= Given data =
^^^^^^^^
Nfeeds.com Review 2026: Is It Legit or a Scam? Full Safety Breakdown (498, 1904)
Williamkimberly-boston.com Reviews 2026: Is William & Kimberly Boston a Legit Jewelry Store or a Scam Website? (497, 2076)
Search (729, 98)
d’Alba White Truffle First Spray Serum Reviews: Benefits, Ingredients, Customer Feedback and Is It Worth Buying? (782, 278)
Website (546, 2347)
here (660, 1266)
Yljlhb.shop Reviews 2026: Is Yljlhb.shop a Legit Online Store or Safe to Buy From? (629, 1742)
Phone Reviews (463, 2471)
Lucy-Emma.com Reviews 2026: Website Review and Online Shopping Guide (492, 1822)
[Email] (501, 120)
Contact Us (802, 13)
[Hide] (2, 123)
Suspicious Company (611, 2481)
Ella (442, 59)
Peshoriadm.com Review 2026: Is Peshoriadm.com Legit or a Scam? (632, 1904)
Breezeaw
^^^^^^^^
= Description of the task =
Restate the data word for word, leaving nothing out.

= Problem solution =
Nfeeds.com Review 2026: Is It Legit or a Scam? Full Safety Breakdown (498, 1904)
Williamkimberly-boston.com Reviews 2026: Is William & Kimberly Boston a Legit Jewelry Store or a Scam Website? (497, 2076)
Search (729, 98)
d’Alba White Truffle First Spray Serum Reviews: Benefits, Ingredients, Customer Feedback and Is It Worth Buying? (782, 278)
Website (546, 2347)
here (660, 1266)
Yljlhb.shop Reviews 2026: Is Yljlhb.shop a Legit Online Store or Safe to Buy From? (629, 1742)
Phone Reviews (463, 2471)
Lucy-Emma.com Reviews 2026: Website Review and Online Shopping Guide (492, 1822)
[Email] (501, 120)
Contact Us (802, 13)
[Hide] (2, 123)
Suspicious Company (611, 2481)
Ella (442, 59)
Peshoriadm.com Review 2026: Is Peshoriadm.com Legit or a Scam? (632, 1904)
Breezeaw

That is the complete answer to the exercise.